EKG - 93005 vs 93000 vs 93010
I'm looking for input regarding coding EKGs. This is what I understand the codes to mean:
- 93005 = EKG tracing only / no interpretation.
- 93000 = EKG tracing with interpretation & report documented on same day as the EKG was taken.
- 93010 = EKG tracing with interpretation & report documented on a different day as the EKG was taken.
I suppose my main question is what constitutes an interpretatin & report? My docs will say "normal EKG, no ST-wave changes" and this is documented in the patient's EMR in the doc's progress note. Does this constitute appropriate documentation to support coding 93000 or 93010 (depending on timing)? I understand "normal EKG" or "abnormal EKG" is not sufficient documentation.

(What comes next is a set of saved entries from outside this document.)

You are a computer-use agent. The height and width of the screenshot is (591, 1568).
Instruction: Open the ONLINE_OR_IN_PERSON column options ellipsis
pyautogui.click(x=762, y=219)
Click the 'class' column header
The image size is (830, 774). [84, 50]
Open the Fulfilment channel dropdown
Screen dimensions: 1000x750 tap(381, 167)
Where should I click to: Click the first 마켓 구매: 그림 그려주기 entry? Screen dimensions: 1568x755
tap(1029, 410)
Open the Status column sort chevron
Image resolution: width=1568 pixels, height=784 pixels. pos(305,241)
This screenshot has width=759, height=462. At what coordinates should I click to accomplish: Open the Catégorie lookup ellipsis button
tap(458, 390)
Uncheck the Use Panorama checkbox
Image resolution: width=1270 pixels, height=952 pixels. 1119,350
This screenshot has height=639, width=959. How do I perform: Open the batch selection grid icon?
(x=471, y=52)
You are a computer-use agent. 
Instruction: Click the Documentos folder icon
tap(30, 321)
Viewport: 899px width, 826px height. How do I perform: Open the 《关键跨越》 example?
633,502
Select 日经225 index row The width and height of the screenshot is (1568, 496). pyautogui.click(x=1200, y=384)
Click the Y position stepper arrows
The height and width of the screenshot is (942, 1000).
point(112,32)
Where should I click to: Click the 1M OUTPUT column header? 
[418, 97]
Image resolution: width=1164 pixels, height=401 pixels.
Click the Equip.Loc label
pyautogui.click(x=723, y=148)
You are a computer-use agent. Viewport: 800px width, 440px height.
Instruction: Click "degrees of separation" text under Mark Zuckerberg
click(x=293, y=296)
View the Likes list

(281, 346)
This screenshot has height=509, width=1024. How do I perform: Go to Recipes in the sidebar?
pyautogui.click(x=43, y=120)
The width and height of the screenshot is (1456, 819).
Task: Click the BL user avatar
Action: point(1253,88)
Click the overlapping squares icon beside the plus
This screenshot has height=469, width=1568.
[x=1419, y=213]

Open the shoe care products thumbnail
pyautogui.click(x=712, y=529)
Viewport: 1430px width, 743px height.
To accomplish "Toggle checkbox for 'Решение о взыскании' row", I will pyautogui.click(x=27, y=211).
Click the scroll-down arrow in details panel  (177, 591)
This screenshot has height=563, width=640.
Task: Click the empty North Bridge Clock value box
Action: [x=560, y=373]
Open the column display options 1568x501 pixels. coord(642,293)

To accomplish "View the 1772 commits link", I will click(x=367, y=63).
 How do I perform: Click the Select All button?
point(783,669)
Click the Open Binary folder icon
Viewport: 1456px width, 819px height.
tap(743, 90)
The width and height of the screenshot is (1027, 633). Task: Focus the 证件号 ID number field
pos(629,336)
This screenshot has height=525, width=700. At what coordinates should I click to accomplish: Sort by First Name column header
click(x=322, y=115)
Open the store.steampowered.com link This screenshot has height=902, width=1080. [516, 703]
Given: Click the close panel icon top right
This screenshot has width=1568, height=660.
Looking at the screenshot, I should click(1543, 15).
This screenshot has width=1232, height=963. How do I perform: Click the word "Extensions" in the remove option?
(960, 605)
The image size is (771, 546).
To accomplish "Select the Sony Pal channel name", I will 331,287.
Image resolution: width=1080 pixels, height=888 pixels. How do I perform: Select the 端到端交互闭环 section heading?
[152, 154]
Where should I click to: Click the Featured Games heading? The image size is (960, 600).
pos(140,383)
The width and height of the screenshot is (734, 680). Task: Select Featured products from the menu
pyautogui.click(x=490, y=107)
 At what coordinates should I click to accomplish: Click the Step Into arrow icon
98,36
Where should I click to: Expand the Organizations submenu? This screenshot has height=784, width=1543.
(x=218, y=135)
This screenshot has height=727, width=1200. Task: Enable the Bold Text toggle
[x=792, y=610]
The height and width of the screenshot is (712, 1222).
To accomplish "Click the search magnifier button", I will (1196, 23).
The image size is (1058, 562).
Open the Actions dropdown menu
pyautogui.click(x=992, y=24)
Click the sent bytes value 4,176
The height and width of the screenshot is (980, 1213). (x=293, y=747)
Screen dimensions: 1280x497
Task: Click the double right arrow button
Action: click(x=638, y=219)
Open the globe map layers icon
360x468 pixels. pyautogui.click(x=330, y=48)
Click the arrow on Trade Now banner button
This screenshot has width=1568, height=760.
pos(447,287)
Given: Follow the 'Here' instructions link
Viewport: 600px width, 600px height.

Second part of my question: In our office the patient has an EKG done and then the doc will interpret the reading (on the same day the EKG was taken) and then send the EKG to a different facility for the official full-written report. Can we code 93000 or 93010 (again depending on timing) or should we just be coding the 93005 for the tracing?
Your help is greatly appreciated! Thanks much!
PS: We are a family practice so we don't perform angio's or anything...I'm just asking about the straight EKG codes. Thanks!
In our office, which is also family practice mainly, we have an internal medicine doctor who interprets all of our EKG's. So he always receives the 93010, as he does the written report on all. For the EKG's that this doc orders, we then bill the 93000. For our family practice doc's, they may refer in their dictation to the EKG results, but we don't count that as the reading. So for them we bill just the 93005. Hope this helps some!
I work in Family Practice. We do an occasional EKG and the interpretation is printed on the EKG with the equipment we have. Does anyone have the definition of what an interpretation must say? We have been coding 93000.